Nota: O projeto não está completo devido a falta de tempo (trabalhadora-estudante) e vou melhorar na época de Recurso. O relatório também ainda se encontrava incompleto por isso decidi não o colocar neste repositório por enquanto.
A machine learning system for detecting and preventing prompt injection attacks against AI language models using transformer-based architecture.

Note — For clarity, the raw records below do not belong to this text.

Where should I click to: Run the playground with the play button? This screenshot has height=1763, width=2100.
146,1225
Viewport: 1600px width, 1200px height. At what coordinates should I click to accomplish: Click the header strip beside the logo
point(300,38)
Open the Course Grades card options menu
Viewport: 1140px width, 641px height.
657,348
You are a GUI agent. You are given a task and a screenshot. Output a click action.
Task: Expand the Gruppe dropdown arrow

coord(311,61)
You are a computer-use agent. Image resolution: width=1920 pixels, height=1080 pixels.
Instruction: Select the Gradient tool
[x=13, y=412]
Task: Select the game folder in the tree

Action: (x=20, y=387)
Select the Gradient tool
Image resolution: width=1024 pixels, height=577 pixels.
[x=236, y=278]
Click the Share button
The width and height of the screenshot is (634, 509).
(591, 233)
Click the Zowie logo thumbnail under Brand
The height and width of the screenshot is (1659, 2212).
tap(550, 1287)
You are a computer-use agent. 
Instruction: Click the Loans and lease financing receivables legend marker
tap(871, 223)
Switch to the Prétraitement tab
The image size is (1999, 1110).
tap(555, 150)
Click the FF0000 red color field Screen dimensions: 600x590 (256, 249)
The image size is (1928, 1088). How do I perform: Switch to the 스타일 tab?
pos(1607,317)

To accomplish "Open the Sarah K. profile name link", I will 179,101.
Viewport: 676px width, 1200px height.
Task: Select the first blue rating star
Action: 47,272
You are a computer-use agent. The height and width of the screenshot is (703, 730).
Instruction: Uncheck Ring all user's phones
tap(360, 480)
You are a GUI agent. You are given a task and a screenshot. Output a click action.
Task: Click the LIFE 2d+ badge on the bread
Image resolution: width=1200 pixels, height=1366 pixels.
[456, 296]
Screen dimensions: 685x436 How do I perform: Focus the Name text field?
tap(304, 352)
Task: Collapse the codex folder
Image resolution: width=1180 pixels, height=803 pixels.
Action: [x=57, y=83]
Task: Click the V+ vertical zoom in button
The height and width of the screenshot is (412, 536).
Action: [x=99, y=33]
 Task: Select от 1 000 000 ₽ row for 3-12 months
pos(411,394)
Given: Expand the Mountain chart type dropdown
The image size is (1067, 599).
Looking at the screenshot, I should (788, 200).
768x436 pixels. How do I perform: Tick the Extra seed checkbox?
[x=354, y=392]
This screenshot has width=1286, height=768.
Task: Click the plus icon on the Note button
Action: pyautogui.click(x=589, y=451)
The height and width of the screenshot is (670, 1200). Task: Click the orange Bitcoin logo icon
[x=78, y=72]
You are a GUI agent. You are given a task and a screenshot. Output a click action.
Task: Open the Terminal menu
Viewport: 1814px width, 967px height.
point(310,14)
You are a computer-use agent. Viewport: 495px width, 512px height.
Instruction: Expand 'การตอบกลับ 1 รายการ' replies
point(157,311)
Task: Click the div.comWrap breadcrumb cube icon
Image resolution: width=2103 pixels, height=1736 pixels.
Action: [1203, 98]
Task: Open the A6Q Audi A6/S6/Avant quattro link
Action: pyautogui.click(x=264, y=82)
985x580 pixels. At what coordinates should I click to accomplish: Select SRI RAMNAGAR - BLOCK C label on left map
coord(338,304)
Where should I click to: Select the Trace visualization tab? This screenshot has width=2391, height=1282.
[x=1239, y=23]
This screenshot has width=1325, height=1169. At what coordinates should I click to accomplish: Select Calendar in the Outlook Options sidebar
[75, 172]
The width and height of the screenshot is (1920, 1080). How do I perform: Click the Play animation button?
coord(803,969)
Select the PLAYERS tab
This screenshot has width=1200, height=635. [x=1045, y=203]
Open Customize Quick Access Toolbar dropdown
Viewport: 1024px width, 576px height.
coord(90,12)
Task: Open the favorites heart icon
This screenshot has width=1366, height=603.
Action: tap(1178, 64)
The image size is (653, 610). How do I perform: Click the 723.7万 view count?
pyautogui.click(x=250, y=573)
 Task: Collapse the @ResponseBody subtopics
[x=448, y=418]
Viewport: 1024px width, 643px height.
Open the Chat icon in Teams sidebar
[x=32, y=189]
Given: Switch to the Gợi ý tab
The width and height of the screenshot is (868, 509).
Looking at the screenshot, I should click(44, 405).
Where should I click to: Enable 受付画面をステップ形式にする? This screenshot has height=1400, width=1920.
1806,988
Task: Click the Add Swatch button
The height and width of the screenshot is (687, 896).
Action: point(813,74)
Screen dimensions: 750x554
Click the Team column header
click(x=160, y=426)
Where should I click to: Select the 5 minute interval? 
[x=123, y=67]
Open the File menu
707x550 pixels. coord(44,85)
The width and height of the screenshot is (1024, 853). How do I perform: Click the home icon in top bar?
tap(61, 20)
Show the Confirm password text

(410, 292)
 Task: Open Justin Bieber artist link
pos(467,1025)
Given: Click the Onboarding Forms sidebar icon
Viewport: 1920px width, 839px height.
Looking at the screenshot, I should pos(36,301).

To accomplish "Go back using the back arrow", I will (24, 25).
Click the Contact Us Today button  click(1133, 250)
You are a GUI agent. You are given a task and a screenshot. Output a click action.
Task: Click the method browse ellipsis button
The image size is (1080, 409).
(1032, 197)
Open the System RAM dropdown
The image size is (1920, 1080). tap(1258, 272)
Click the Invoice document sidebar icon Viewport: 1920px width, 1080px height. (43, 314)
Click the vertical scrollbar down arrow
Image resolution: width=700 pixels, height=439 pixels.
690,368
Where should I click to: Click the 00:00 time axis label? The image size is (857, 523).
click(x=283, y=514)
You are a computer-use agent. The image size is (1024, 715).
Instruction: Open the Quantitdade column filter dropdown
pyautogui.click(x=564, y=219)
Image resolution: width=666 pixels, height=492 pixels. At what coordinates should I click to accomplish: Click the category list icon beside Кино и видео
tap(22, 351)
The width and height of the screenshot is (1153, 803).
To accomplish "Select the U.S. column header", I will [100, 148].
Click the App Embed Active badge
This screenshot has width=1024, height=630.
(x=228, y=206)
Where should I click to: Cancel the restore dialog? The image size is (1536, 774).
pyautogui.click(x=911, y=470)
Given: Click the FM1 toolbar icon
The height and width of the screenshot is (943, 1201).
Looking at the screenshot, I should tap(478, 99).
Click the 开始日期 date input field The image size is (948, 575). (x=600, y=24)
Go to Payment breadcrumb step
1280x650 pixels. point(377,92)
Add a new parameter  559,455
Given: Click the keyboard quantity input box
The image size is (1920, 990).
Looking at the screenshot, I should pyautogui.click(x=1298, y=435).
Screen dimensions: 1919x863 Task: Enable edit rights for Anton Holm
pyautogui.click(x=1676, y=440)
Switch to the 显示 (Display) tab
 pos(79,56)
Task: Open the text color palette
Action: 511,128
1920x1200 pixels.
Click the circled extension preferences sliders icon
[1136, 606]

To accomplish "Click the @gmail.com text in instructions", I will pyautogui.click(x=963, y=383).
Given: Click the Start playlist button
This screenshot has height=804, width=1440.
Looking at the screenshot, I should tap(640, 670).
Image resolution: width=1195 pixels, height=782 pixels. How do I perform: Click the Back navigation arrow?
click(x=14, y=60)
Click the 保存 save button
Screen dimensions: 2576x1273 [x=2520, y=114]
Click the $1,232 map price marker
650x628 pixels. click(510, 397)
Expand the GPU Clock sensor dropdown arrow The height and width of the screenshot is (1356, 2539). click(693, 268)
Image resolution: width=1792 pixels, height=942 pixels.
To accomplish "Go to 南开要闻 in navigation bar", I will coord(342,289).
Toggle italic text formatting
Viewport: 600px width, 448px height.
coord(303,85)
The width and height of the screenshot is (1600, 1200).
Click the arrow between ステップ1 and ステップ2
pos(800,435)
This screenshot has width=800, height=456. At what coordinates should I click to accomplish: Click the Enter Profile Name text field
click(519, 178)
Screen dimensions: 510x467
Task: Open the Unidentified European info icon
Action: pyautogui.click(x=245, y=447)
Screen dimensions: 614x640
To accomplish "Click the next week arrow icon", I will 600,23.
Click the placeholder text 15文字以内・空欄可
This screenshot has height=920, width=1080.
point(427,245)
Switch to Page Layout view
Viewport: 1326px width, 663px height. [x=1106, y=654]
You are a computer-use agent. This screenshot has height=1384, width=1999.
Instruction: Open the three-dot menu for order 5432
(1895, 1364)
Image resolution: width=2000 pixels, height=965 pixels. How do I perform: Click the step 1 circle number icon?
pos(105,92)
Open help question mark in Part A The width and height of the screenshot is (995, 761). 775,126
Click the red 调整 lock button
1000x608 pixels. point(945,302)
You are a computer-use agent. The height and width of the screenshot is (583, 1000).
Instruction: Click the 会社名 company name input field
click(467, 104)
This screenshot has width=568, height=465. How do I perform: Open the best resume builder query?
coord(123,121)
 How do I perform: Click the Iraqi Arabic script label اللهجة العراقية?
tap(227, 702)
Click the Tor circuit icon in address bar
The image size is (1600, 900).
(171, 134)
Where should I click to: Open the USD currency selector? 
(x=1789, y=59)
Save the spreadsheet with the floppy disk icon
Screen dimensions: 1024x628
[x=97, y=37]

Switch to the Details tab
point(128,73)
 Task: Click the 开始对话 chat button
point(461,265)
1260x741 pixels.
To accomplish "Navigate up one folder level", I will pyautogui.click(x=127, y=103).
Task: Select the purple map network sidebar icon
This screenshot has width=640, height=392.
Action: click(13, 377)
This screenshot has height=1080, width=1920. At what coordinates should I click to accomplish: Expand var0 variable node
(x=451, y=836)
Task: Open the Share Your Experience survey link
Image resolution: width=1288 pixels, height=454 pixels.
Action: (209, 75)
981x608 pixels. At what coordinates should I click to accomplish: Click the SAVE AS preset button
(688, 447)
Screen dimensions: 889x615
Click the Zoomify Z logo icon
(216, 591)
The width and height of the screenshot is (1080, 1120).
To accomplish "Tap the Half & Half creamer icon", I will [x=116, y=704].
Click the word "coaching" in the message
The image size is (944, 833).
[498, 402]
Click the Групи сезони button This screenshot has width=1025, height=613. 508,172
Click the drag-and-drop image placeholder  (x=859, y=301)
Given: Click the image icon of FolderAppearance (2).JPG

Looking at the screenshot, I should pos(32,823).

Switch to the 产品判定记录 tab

This project focuses on detecting prompt injection attacks in large language models (LLMs) using machine learning (ML). With the widespread adoption of LLMs, many systems lack robust input validation, making them vulnerable to attacks that could compromise the Confidentiality, Integrity, and Availability (CIA) of sensitive data. ML is effective for this task as it can identify subtle manipulation attempts by learning from data patterns, rather than relying on predefined rules. Prompt injection, or prompt hacking, manipulates the model's behavior by bypassing safety constraints. By applying ML, my goal is to build a system capable of detecting these complex attack patterns and improving the security of AI-driven systems.
The idea of the system presented here is designed to detect prompt injection attacks by analyzing input prompts using a combination of feature extraction, classification, and detailed analysis. The main components of this system will be:
- Feature Extraction: A FeatureExtractor class extracts relevant features from the input prompt1
- Classification: Two classifier options will in principal be provided - RandomForestClassifier and DistilBERTClassifier. These classifiers predict a risk score and classification (malicious or benign) based on the extracted features
- Prompt Analysis: A PromptAnalyzer class performs detailed analysis of prompt characteristics, including length, special character ratio, keyword density, repetition score, structure complexity, risk factors, and pattern matches1
The system aims to identify potential injection attacks by examining various aspects of the prompt, such as command patterns, manipulation attempts, and obfuscation techniques, providing a multi-faceted approach to prompt security.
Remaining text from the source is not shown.